• DIRECTIONS FOR THIS TASK: Please quote exactly the lines below from the line containing "Where should I click to: Open 常见问题" to the line containing "is (440, 288).", both lines included, and nothing else.

Entries taken from a collection:
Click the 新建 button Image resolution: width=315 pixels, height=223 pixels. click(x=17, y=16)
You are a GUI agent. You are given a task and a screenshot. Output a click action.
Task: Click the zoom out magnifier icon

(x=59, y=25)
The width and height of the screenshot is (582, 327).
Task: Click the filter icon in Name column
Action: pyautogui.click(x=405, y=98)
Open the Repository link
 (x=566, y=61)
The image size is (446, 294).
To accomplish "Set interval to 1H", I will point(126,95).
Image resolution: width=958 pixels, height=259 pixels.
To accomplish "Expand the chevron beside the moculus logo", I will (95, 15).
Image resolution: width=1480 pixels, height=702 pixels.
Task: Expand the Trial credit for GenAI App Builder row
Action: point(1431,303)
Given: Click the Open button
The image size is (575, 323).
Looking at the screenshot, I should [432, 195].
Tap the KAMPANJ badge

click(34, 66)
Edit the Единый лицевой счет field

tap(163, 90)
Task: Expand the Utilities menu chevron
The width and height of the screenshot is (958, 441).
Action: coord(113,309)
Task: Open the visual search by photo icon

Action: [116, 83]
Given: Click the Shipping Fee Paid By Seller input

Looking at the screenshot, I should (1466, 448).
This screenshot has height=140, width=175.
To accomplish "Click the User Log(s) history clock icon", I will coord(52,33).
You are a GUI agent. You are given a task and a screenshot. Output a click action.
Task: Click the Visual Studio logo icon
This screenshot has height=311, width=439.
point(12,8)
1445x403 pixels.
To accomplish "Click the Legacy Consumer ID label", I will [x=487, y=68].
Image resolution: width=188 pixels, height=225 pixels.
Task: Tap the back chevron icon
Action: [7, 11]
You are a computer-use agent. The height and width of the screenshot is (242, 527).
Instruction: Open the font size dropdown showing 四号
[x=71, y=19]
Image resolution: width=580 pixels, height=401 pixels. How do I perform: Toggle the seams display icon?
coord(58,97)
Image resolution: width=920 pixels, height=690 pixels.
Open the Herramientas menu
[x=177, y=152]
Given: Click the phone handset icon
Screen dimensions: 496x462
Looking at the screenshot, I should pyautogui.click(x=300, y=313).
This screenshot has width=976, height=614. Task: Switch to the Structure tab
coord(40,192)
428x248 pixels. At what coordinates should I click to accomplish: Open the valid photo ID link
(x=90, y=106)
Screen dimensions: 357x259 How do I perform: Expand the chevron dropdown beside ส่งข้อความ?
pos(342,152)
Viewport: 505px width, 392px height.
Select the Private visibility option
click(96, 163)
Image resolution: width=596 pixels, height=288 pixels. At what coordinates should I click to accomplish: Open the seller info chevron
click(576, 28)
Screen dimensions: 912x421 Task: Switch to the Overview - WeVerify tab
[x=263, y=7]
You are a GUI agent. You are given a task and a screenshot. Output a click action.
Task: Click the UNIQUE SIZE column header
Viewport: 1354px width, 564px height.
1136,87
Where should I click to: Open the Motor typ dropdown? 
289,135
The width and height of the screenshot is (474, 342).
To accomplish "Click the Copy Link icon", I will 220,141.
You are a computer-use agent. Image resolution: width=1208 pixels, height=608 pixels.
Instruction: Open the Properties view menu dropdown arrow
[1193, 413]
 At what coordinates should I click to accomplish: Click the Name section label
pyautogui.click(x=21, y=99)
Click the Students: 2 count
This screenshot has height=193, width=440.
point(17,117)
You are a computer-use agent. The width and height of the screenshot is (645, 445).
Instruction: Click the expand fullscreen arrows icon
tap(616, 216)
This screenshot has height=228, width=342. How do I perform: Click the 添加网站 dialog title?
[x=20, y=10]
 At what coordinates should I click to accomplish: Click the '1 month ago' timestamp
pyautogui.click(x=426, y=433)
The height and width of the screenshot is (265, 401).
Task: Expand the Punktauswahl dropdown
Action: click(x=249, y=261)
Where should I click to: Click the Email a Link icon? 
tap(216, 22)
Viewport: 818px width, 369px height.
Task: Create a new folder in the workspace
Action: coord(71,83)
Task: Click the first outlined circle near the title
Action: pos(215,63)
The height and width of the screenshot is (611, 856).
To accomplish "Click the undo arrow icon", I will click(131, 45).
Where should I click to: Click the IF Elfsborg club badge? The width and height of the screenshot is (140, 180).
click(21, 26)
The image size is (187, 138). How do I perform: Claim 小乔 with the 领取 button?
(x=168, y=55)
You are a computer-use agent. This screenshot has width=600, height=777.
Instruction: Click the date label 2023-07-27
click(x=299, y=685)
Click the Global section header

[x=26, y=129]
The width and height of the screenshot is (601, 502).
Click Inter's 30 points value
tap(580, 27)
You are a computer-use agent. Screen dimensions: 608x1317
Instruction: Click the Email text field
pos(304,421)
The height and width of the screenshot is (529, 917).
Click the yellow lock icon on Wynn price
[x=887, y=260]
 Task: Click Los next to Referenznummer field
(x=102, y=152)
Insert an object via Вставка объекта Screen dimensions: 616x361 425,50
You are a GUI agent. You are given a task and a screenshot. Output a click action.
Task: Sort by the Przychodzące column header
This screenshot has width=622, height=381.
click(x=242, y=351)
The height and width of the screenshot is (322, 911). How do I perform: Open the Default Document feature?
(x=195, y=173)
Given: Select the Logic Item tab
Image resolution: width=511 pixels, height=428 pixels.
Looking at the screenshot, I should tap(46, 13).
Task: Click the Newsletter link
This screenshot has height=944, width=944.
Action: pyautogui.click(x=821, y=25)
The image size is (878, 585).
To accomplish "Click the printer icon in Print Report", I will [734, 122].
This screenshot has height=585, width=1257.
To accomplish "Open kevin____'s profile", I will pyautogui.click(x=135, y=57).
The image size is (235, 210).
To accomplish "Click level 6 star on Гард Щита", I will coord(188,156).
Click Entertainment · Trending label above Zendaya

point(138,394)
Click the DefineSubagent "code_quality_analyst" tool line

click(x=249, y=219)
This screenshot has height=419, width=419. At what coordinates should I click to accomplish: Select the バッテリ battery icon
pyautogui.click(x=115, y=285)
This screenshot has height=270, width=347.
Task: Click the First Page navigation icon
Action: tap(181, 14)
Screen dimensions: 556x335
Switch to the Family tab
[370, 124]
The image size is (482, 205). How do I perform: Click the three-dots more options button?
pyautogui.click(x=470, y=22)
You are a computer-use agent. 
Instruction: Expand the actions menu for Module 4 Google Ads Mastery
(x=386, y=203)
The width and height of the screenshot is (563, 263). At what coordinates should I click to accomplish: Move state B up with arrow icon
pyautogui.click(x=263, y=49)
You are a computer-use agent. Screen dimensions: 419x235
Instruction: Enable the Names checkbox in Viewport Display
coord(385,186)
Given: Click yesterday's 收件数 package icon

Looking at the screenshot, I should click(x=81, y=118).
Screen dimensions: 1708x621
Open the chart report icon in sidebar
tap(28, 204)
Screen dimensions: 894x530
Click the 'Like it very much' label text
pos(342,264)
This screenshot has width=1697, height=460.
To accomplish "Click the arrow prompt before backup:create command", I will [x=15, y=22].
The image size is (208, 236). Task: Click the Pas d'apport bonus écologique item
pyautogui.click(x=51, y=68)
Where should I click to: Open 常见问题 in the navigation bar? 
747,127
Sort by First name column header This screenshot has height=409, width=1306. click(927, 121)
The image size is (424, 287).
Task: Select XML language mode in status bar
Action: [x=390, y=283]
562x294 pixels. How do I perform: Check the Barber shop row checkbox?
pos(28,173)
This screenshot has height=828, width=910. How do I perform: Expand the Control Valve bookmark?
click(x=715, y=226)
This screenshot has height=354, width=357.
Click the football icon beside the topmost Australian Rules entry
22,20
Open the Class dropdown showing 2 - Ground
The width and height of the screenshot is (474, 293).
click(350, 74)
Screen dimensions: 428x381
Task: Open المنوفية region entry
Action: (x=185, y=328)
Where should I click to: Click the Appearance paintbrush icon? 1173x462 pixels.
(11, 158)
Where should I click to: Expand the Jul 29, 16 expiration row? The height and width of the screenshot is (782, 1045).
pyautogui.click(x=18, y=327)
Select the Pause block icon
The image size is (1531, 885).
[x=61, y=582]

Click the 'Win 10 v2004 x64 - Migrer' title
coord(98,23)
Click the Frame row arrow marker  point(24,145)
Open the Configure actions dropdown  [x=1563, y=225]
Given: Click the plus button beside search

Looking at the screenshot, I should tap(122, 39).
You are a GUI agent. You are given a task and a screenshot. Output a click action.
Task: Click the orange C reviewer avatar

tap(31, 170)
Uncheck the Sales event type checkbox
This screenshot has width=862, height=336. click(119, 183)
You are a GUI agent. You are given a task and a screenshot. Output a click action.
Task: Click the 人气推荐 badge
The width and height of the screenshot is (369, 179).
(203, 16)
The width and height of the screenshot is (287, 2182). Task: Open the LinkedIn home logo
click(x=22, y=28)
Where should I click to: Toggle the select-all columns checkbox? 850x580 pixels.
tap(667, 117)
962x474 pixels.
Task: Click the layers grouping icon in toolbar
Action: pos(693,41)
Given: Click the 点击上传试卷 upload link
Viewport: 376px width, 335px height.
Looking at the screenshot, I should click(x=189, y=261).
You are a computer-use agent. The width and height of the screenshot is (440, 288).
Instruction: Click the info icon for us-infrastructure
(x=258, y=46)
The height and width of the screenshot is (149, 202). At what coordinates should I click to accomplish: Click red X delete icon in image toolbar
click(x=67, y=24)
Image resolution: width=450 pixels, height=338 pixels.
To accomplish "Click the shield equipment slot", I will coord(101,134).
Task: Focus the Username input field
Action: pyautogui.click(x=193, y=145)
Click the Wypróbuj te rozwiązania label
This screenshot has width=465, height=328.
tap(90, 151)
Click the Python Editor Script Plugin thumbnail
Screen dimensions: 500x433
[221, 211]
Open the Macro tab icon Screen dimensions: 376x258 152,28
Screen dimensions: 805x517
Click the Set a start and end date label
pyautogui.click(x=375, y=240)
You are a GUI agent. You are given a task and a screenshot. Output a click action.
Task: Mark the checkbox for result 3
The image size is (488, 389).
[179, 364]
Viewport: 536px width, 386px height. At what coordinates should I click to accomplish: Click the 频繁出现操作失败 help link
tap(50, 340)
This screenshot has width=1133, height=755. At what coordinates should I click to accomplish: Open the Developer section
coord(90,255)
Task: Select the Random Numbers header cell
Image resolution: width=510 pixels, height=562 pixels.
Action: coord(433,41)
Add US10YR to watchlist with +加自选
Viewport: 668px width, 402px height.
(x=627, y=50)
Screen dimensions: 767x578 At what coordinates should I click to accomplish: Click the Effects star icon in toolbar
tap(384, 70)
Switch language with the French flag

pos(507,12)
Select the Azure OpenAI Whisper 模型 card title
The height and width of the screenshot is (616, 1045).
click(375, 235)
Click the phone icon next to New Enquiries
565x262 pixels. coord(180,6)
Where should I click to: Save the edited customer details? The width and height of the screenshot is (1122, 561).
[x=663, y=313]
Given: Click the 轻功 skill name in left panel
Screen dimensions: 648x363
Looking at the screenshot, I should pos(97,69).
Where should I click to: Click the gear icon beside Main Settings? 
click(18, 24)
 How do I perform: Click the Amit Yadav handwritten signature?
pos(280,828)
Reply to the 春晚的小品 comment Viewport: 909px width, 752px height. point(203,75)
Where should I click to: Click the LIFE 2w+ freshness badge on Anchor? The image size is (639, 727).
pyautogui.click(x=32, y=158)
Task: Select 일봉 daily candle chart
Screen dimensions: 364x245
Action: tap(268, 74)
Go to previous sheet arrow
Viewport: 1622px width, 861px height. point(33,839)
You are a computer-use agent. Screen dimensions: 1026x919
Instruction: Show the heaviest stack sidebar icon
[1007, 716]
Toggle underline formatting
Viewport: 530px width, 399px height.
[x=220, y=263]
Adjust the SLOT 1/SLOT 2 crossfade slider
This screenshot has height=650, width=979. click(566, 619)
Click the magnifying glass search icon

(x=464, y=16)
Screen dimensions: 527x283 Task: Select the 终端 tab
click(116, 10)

• SOLUTION TO THE EXERCISE:
Where should I click to: Open 常见问题 in the navigation bar? 
747,127
Sort by First name column header This screenshot has height=409, width=1306. click(927, 121)
The image size is (424, 287).
Task: Select XML language mode in status bar
Action: [x=390, y=283]
562x294 pixels. How do I perform: Check the Barber shop row checkbox?
pos(28,173)
This screenshot has height=828, width=910. How do I perform: Expand the Control Valve bookmark?
click(x=715, y=226)
This screenshot has height=354, width=357.
Click the football icon beside the topmost Australian Rules entry
22,20
Open the Class dropdown showing 2 - Ground
The width and height of the screenshot is (474, 293).
click(350, 74)
Screen dimensions: 428x381
Task: Open المنوفية region entry
Action: (x=185, y=328)
Where should I click to: Click the Appearance paintbrush icon? 1173x462 pixels.
(11, 158)
Where should I click to: Expand the Jul 29, 16 expiration row? The height and width of the screenshot is (782, 1045).
pyautogui.click(x=18, y=327)
Select the Pause block icon
The image size is (1531, 885).
[x=61, y=582]

Click the 'Win 10 v2004 x64 - Migrer' title
coord(98,23)
Click the Frame row arrow marker  point(24,145)
Open the Configure actions dropdown  [x=1563, y=225]
Given: Click the plus button beside search

Looking at the screenshot, I should tap(122, 39).
You are a GUI agent. You are given a task and a screenshot. Output a click action.
Task: Click the orange C reviewer avatar

tap(31, 170)
Uncheck the Sales event type checkbox
This screenshot has width=862, height=336. click(119, 183)
You are a GUI agent. You are given a task and a screenshot. Output a click action.
Task: Click the 人气推荐 badge
The width and height of the screenshot is (369, 179).
(203, 16)
The width and height of the screenshot is (287, 2182). Task: Open the LinkedIn home logo
click(x=22, y=28)
Where should I click to: Toggle the select-all columns checkbox? 850x580 pixels.
tap(667, 117)
962x474 pixels.
Task: Click the layers grouping icon in toolbar
Action: pos(693,41)
Given: Click the 点击上传试卷 upload link
Viewport: 376px width, 335px height.
Looking at the screenshot, I should click(x=189, y=261).
You are a computer-use agent. The width and height of the screenshot is (440, 288).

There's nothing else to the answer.